Supplied data:
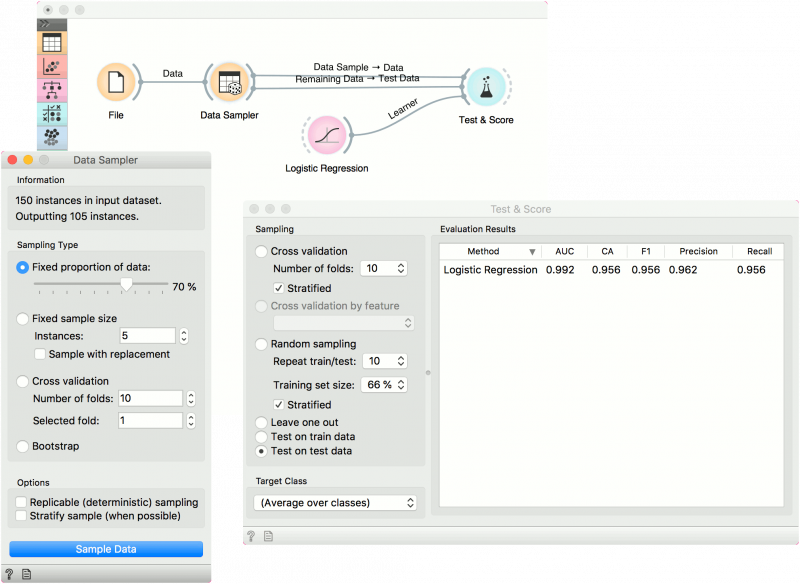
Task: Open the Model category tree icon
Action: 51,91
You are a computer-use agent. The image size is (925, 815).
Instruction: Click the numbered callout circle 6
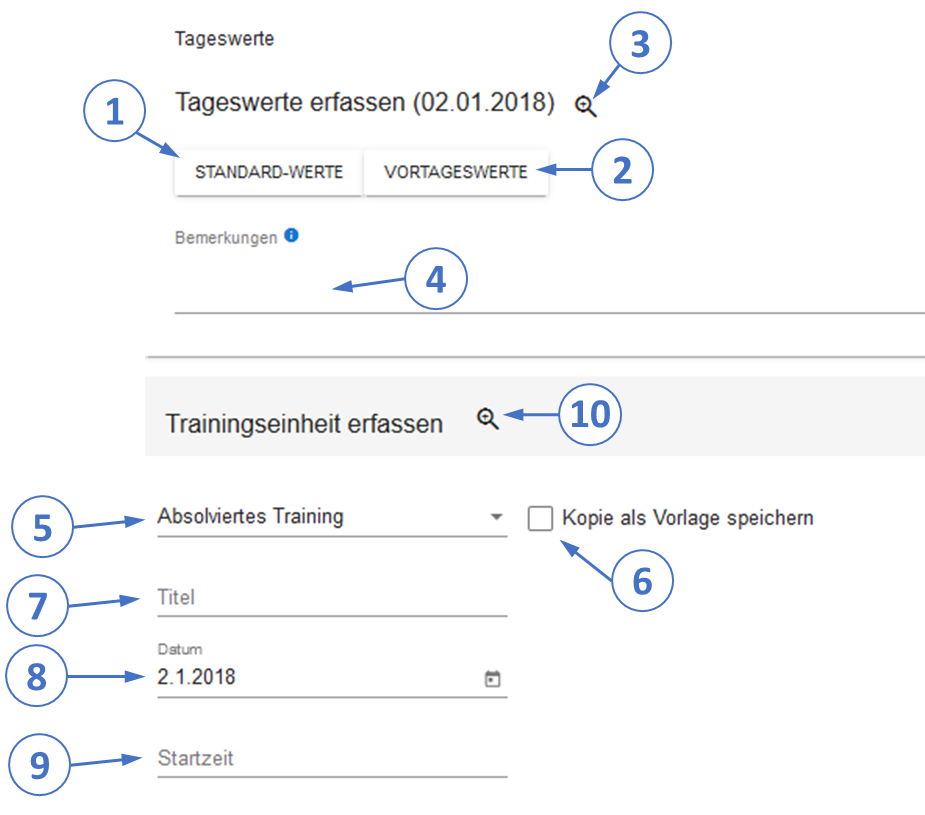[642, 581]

What is needed: Write out word for word every line from the line with "Instruction: Click the" through the final line of the records, both included, skipping the pictures.

Solution to the problem:
Instruction: Click the numbered callout circle 6
[642, 581]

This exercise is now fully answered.